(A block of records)
-- START --
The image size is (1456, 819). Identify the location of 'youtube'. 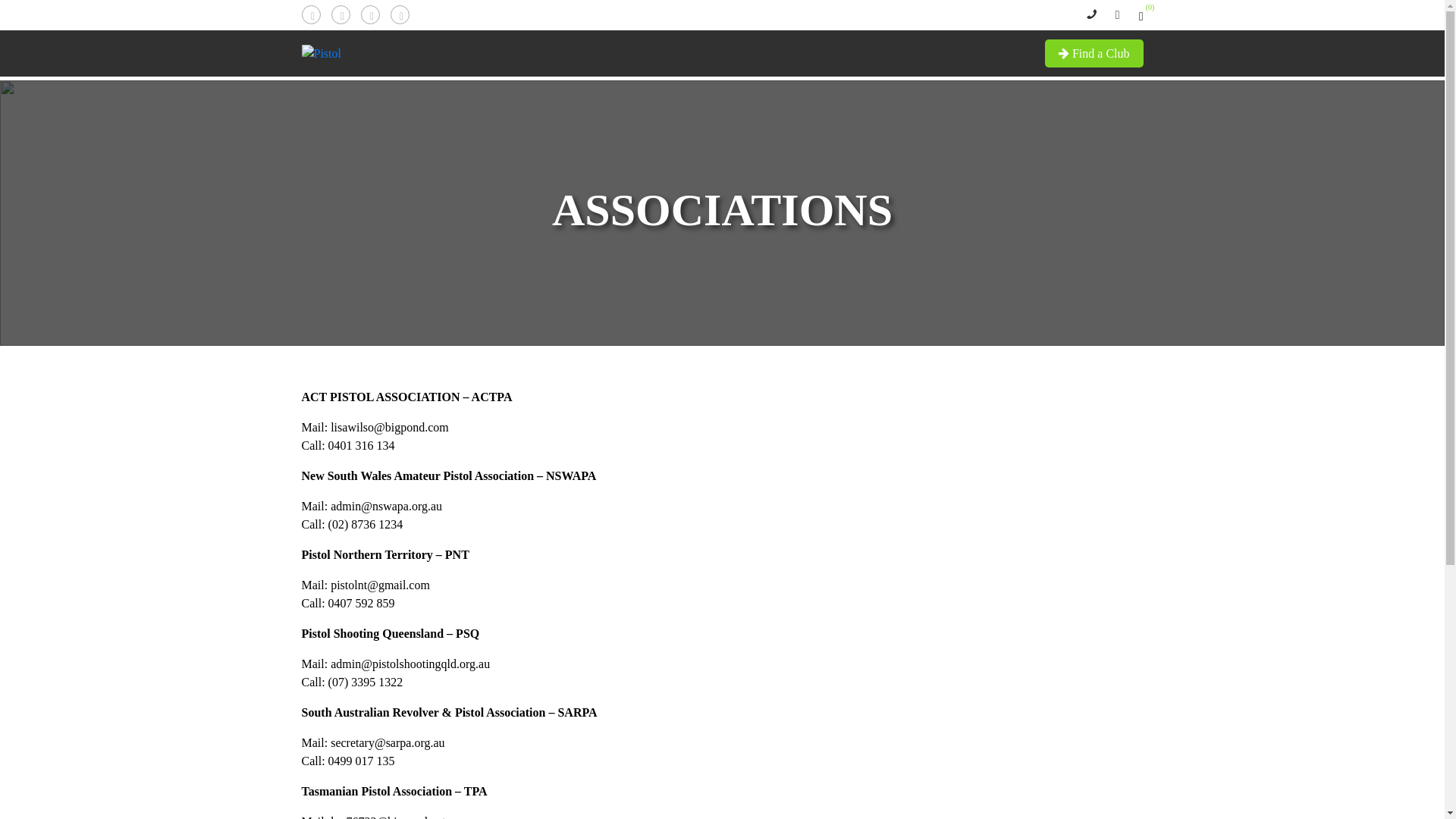
(399, 14).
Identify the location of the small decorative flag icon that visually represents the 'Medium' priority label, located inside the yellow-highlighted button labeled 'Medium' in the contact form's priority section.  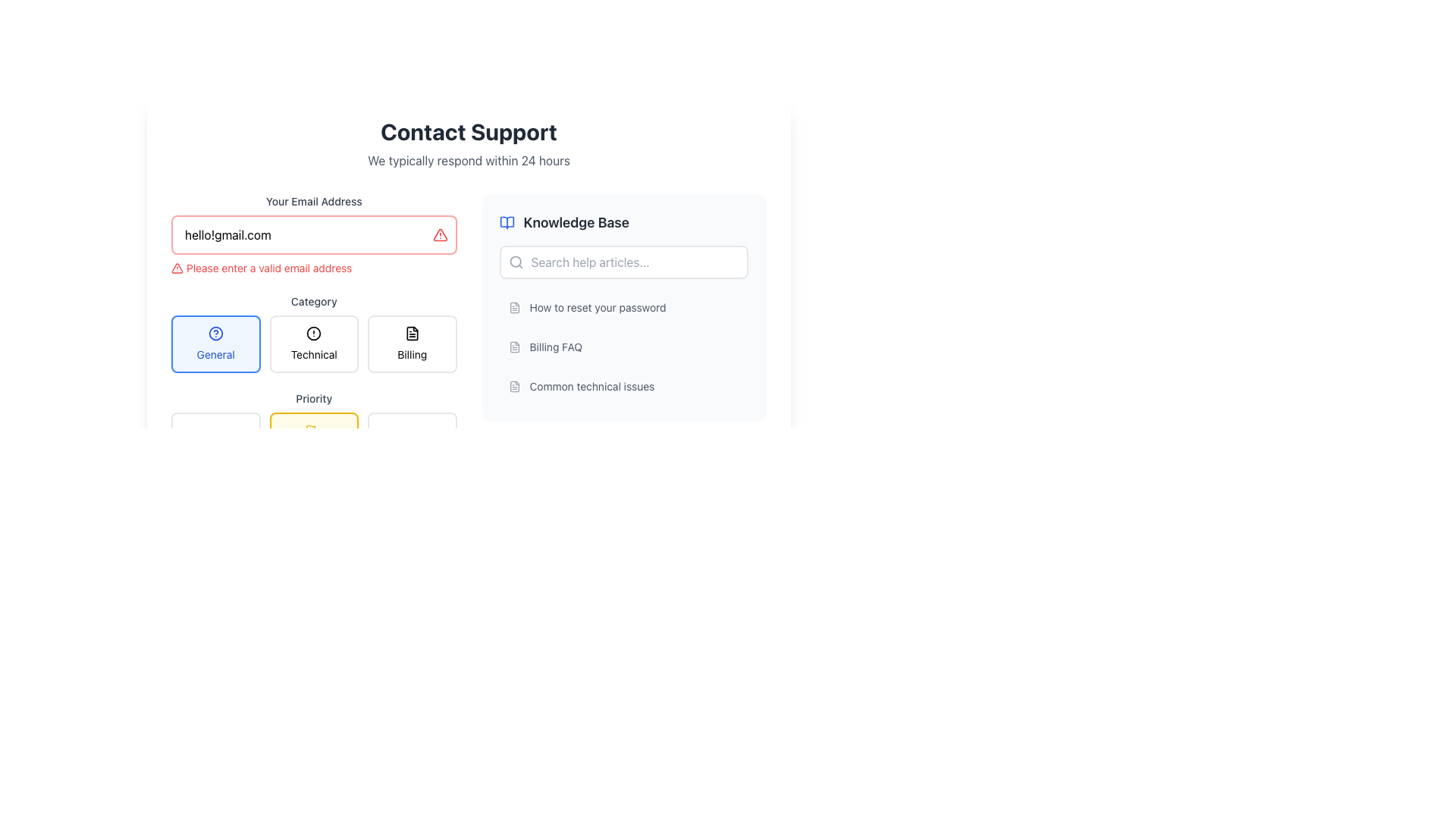
(310, 430).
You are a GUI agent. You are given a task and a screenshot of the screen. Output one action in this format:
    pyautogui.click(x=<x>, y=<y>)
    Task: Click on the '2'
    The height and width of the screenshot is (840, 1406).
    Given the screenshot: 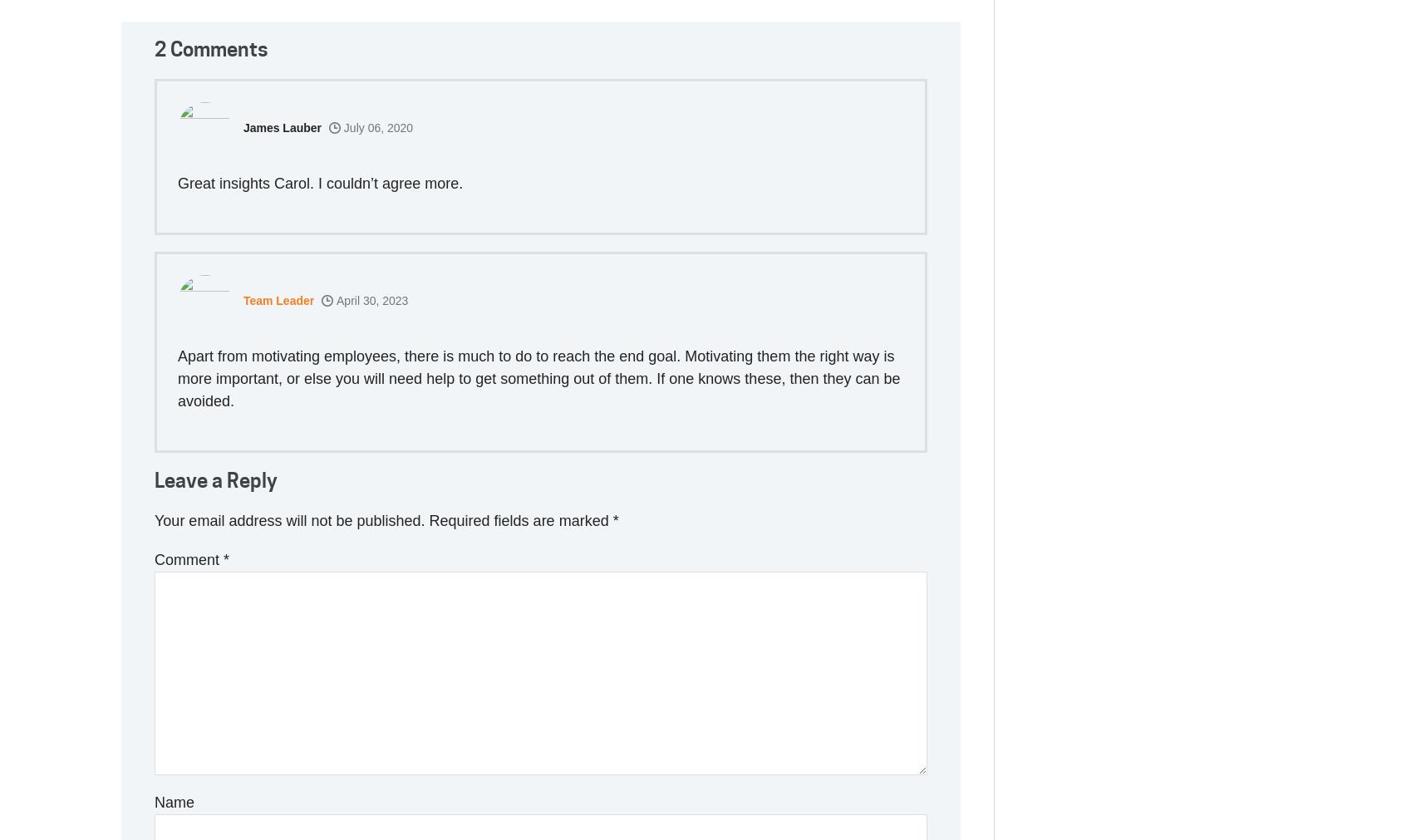 What is the action you would take?
    pyautogui.click(x=160, y=47)
    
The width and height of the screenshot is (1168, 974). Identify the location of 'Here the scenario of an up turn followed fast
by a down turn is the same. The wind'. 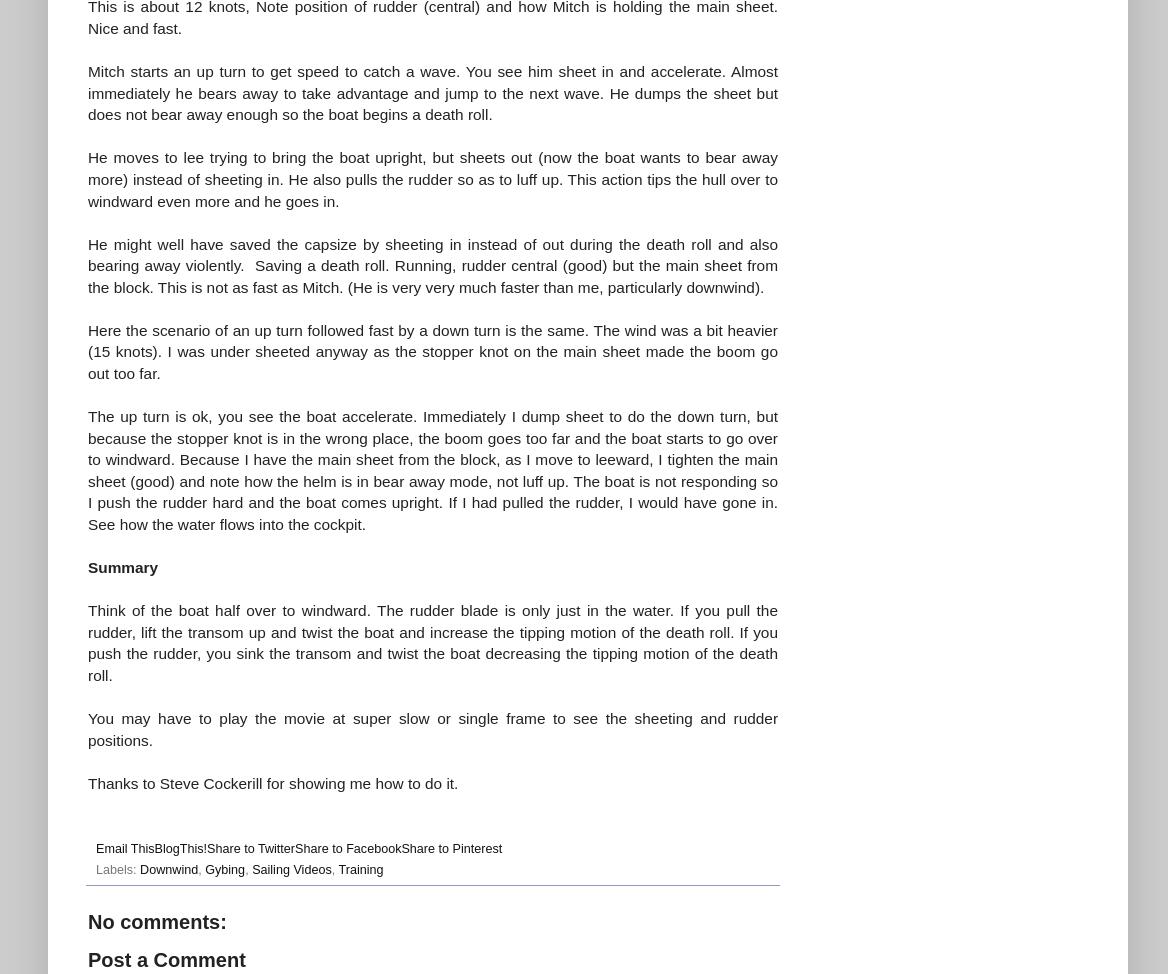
-- END --
§ **Task to complete**:
Reproduce the lines of the records verbatim, starting at the line that contains "Identify the location of the" and ending at the line that contains "(310, 430).", with both of those lines included. Omit the pictures from your answer.

§ **Solution**:
Identify the location of the small decorative flag icon that visually represents the 'Medium' priority label, located inside the yellow-highlighted button labeled 'Medium' in the contact form's priority section.  
(310, 430).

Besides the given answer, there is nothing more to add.